ZZ Piscis Austrinus (ZZ PsA): A bright red nova progenitor and the instability mass ratio of contact binary stars

Our observations yielded a single time of primary minimum, determined to be HJD 2458776.9669 (0.0002) using the method of Kwee & van Woerden (1956). A new period estimate of 0.37405 (0.00003) days was also determined using the PSearch V1.5 (Nelson 2006) software package available through the AAVSO. No meaningful period change (O-C) analysis was possible given the lack of previous observations as noted above.

The normalized and fitted light curves for all bands are shown in Figures 1, 2 and 3. The light curves were folded according to the elements stated above. The maximum magnitudes at phase 0.25 and 0.75 in B were estimated as $9.83\pm 0.01$ and $9.84\pm 0.01$; in V $9.26\pm 0.01$ and $9.26\pm 0.01$ and in R $8.71\pm 0.01$ and $8.72\pm 0.01$. Surprisingly, given the low mass ratio (see below) no significant variation in the maxima (O’Connell effect, Milone, 1968) was evident in any of the bands observed. The eclipses are of essentially equal depth (variation < 0.02 mag) and last approximately 37 minutes. The $V$ band amplitude of the light curve is 0.29 mag which agrees with the coarse ASAS survey amplitude of 0.27 mag. Rucinski (2001) developed a theoretical relationship between maximum eclipse amplitude, fill-out factor and the mass ratio of contact binary systems. Using values from Table 2 of that study we deduce that the system is likely to have a mass ratio below 0.1.

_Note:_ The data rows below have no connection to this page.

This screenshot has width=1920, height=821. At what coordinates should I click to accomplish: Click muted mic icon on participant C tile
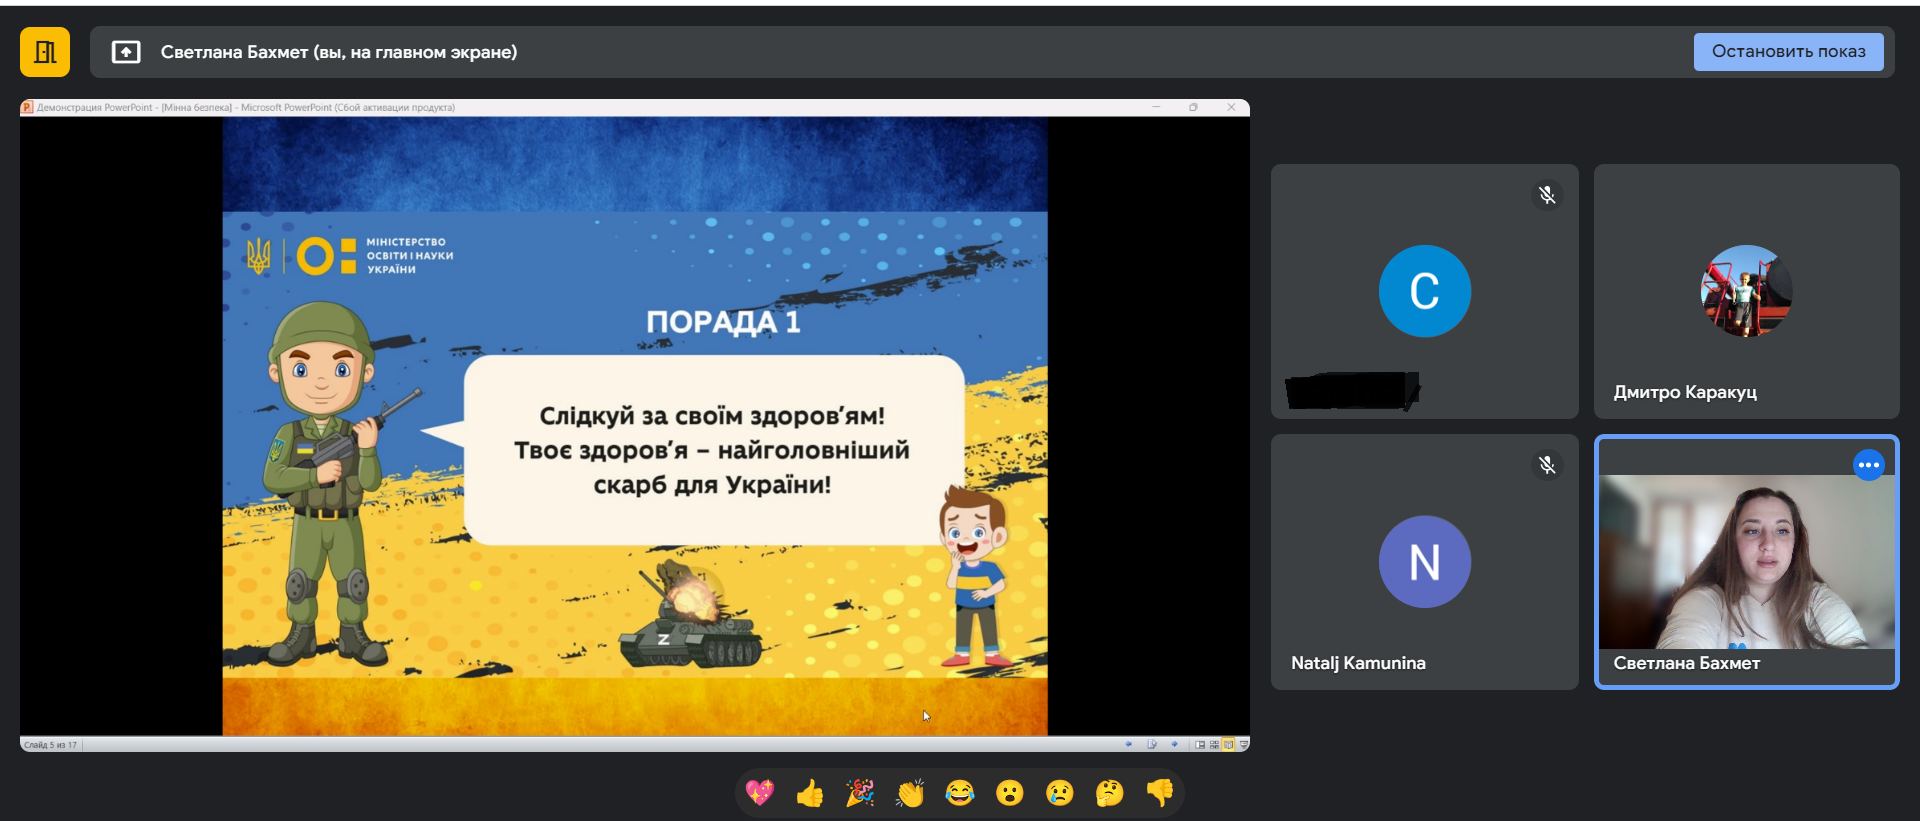click(x=1547, y=195)
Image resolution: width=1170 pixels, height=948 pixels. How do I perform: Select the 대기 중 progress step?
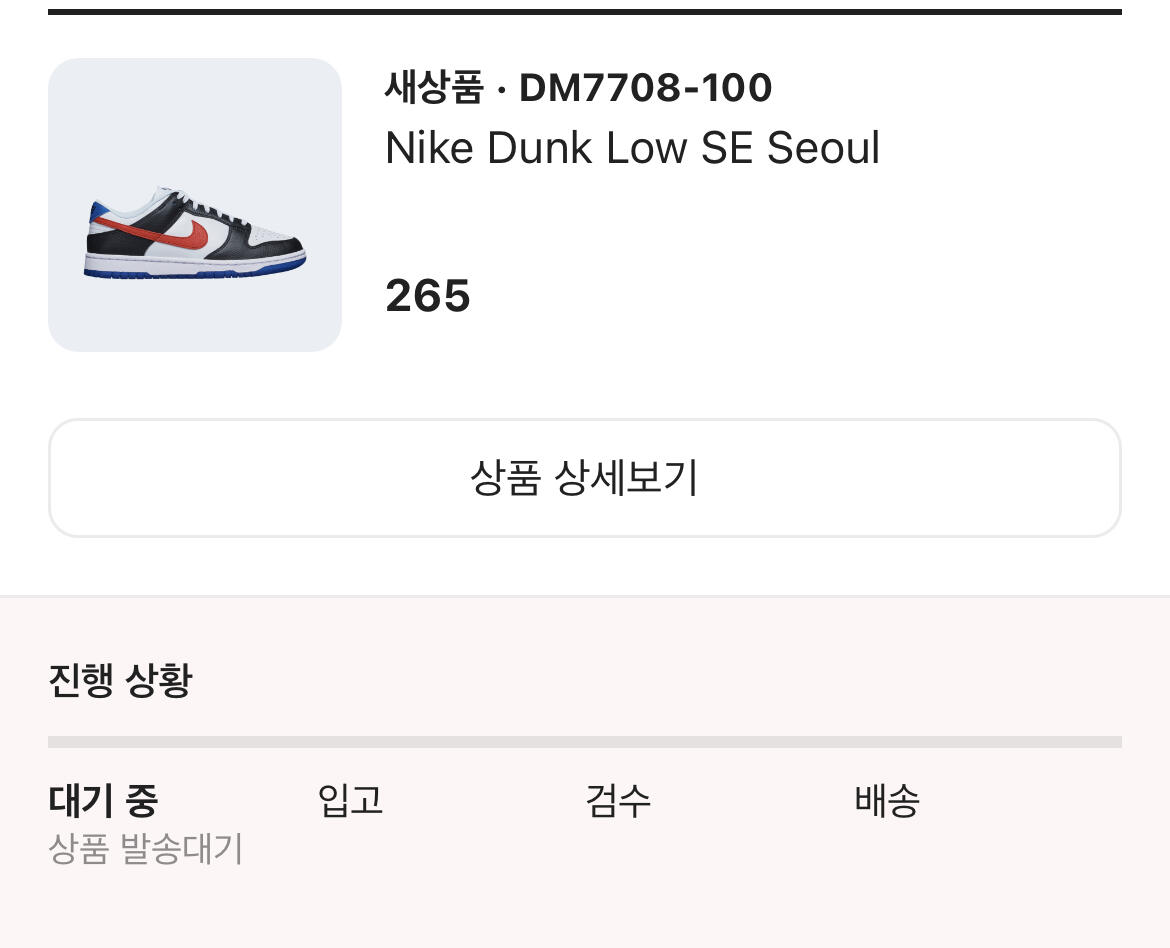tap(103, 800)
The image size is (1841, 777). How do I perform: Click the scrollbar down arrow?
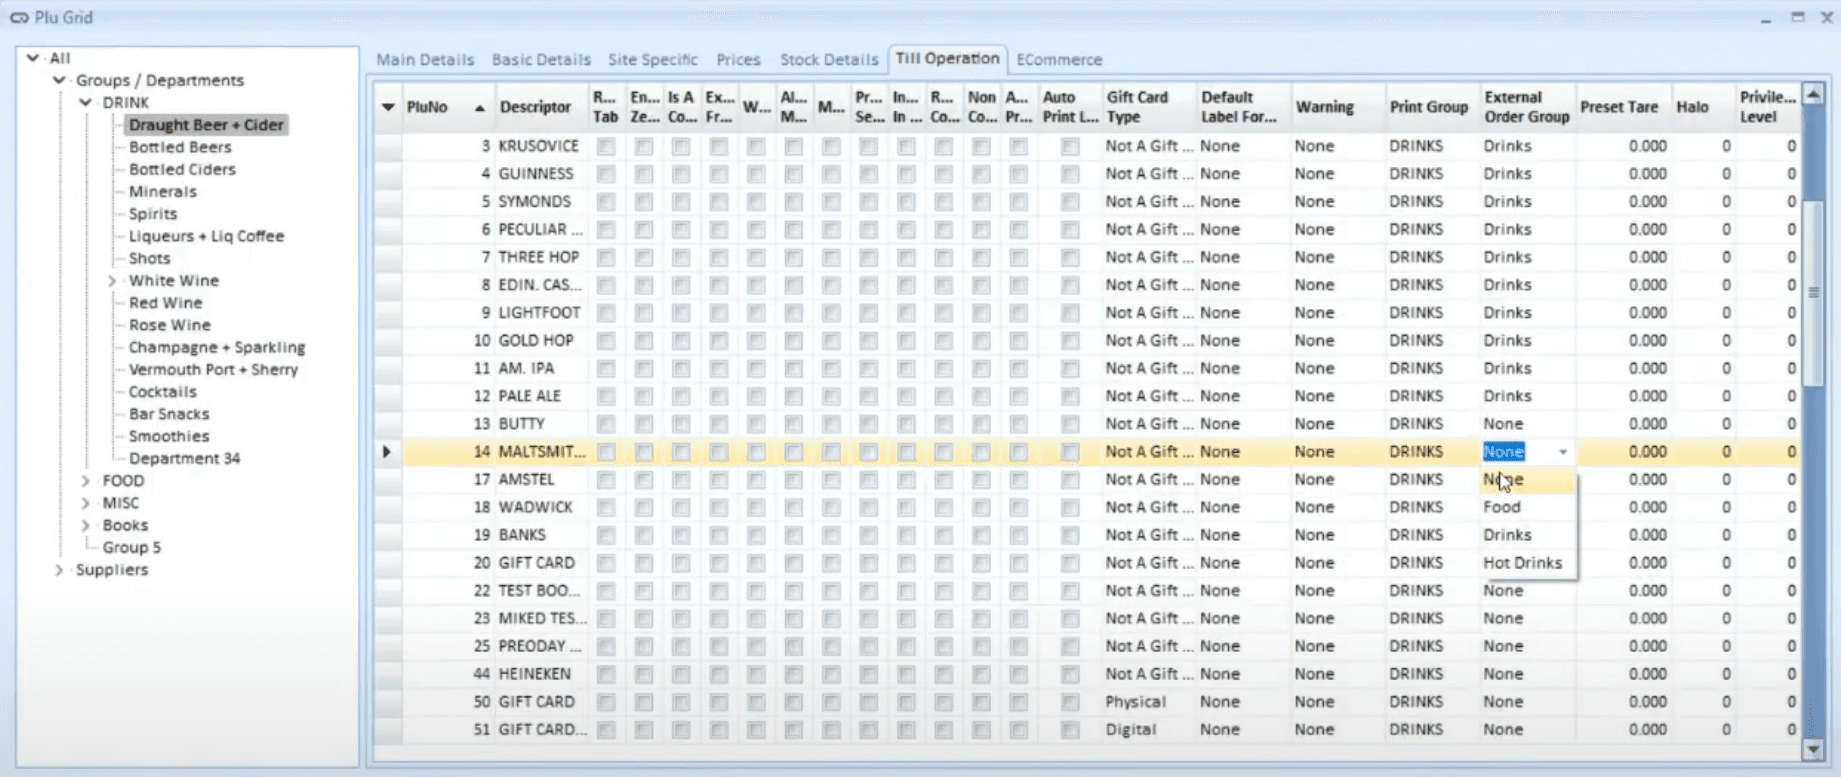(1812, 749)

The system shows complete eclipses and therefore it is suitable for photometric analysis with high confidence that the correct mass ratio can be determined (Terrell & Wilson, 2005). The light curve was analyzed using the 2009 version of the Wilson-Devinney (WD) code (Wilson & Devinney, 1971). As there is no appreciable O’Connell effect, only unspotted modelling was carried out. The SIMBAD database records the spectrum of the system as F6V (Wenger et al., 2000). Based on calibrations from Cox (2000) the effective temperature of the primary component was fixed at 6514 K. The near equal depth of the eclipses suggests similar temperatures of the components and a common convective envelope, as such we fixed the gravity darkening coefficients $g_{1}=g_{2}=0.32$ (Lucy, 1967), bolometric albedos $A_{1}=A_{2}=0.5$, and applied simple reflection treatment (Rucinski, 1969). Limb darkening co-coefficients for each passband were obtained from van Hamme (1993) and logarithmic law for the coefficients was implemented as per Nelson & Robb (2015).

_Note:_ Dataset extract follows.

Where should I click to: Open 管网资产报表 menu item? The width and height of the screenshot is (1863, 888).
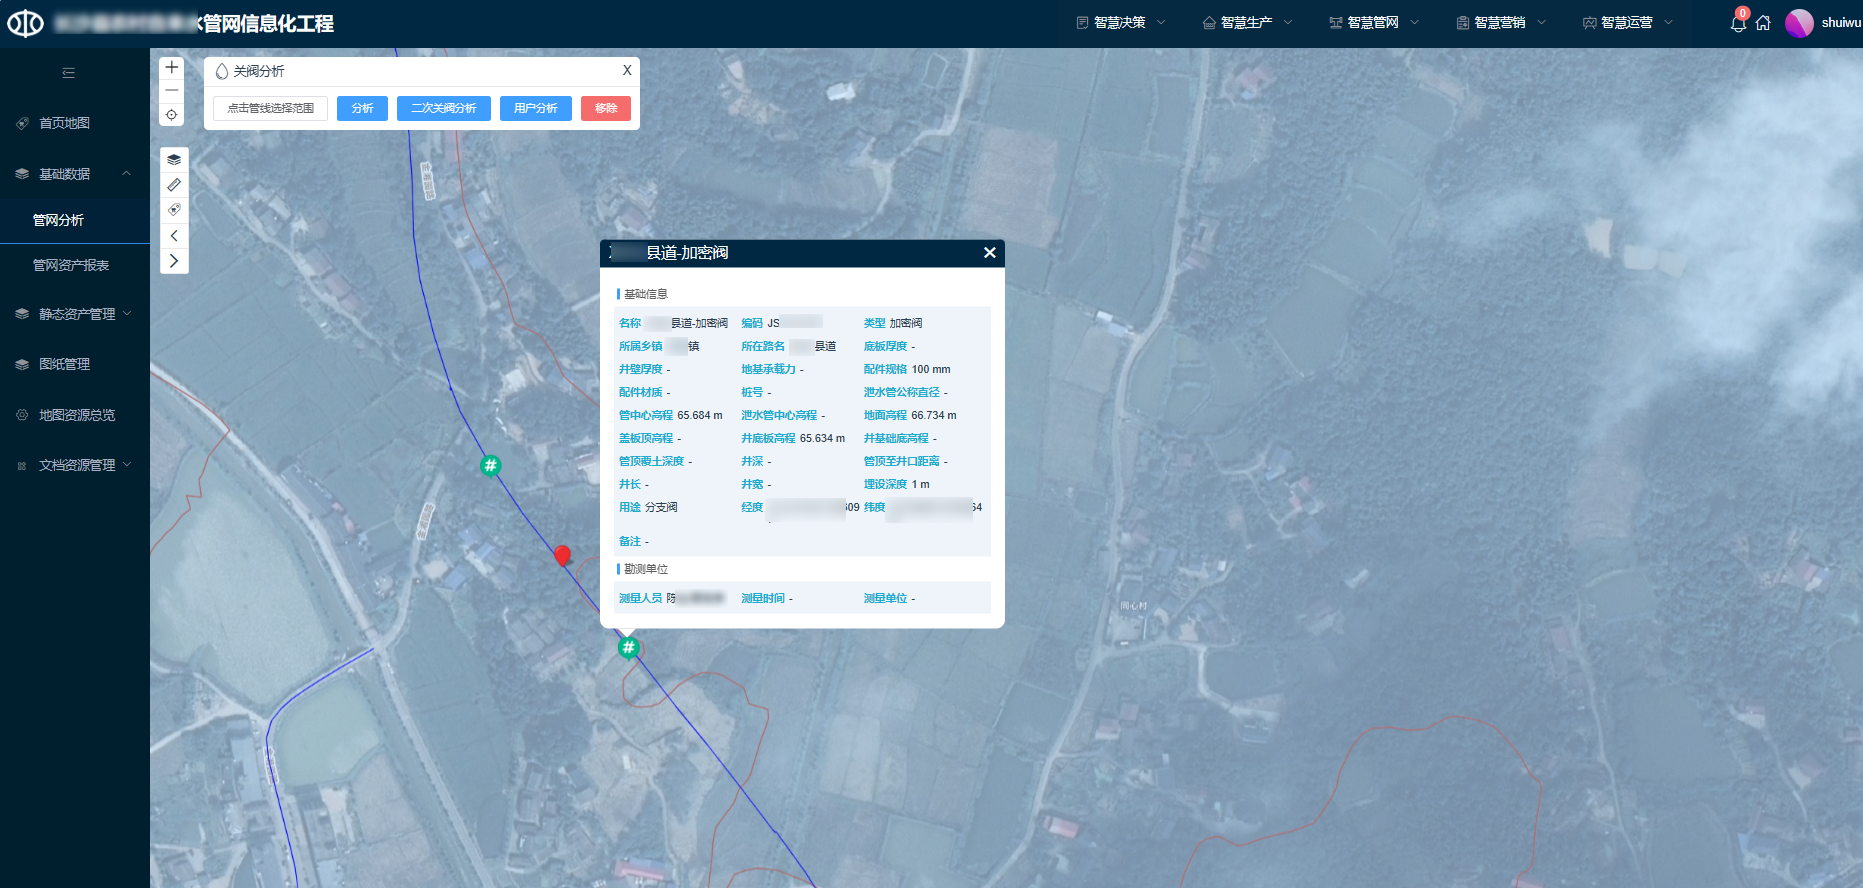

No spectroscopic mass ratio is available, only the visual classification (F6V) by Houk (1982) appears in the literature. The complete eclipses however mean that the photometric mass ratio can be more reliably discovered and is likely to be close to the actual mass ratio (Terrell & Wilson, 2005). Rucinski (1993) showed that the brightness variations of the contact binary stars are essentially completely dominated by geometrical elements, with reflection and gravity/limb darkening playing a minimal role. He showed that the light curve depends practically on only three parameters; the mass ratio $(q)$, inclination $(i)$ and the degree of contact or fill-out $(f)$. Unfortunately, there is a high degree of correlation between these parameters. The correlation is most marked between mass ratio and inclination, and between mass ratio and degree of contact. Reliable photometric solutions cannot be obtained when either of these two combinations are treated as free. Russo & Sollazzo (1982) described the “$q$” search or “grid” method whereby solutions are obtained for various fixed values of $q$, with the potential (fill-out) and inclination free and then compared to the observed light curve to find the best solution. Wadhwa (2006) obtained a preliminary mass ratio of 0.08 based on the analysis of ASAS data.

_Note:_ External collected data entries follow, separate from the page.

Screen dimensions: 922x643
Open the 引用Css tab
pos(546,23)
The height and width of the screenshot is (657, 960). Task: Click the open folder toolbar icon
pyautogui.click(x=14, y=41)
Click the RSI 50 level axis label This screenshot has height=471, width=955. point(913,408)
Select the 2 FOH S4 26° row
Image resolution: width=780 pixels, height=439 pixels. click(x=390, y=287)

Using the WDWint package V5.6 (Nelson 2009) we analyzed the light curves of all three passbands simultaneously over the mass ratio range 0.05 to 0.13 at intervals of 0.01. Preliminary solution was found at $q=0.08$. To further refine the mass ratio a finer search at intervals of 0.001 for the mass ratio was made over the interval $0.075<q<0.085$. Throughout the analysis the inclination, potential (fill-out), temperature of the secondary and relative value of $L_{1}$ were adjusted for each fixed value of the mass ratio. Iterations were carried out until the suggested variation was less than the reported standard deviation. The normalised residual error (as reported by the analysis software) between the observed and modelled light curve was plotted against the mass ratio. The mass ratio with the smallest residual error, i.e. the best fit between observed and modelled light curve, was selected as the true mass ratio of the system. The “$q$” search grid is shown in Figure 4 and the critical parameters from the WD solution are presented in Table 1. A 3D representation of the system is shown in Figure 5.

Our light curve solution, with an estimated fill-out of >95%, represents one of the highest recorded degrees of contact for a binary system and suggests probable near-merger. In addition to good physical contact, there is solid thermal contact between the systems. The secondary, although smaller than the primary, is hotter by less than 200 K and as such the system is similar to other low mass ratio systems with hotter secondaries such as V857 Her (Qian & Yang, 2005), ASAS J083241+2332.4 (Sriram et al., 2016), V1187 Her (Wadhwa, 2017), LO And (Nelson & Robb, 2015) and TY Pup (Sarotsakulchai et al., 2018).

Apart from the mass ratio, determination of the absolute magnitude $\text{M}_{\text{v}}$ of the primary is essential to accurately determine the absolute parameters of the system. Based on previously published colour-period and colour-period-$\text{M}_{\text{v}}$ relationships, Gazeas & Stȩpień (2008) derived the relationship $\text{M}_{\text{v}}=-8.4\log P+0.31$ (where $P$ is the period in days), giving $\text{M}_{\text{v}}=3.90$ for the ZZ PsA primary. However, the distance to ZZ PsA is known from parallax to be $135.48\pm 0.99$ pc (Gaia Collaboration, 2018). During the eclipse at phase 0.5 (lasting about 37 minutes), only the light from the primary contributes to the light curve at mid-eclipse. The apparent visual magnitude at mid-eclipse was estimated as $9.53\pm 0.01$, giving a distance-based absolute magnitude of $3.97\pm 0.02$ for the primary, after applying the extinction correction of $E(B-V)=0.034$ (Schlegel et al., 1998), as described by Wadhwa (2019). The distance-based results are used in all subsequent calculations.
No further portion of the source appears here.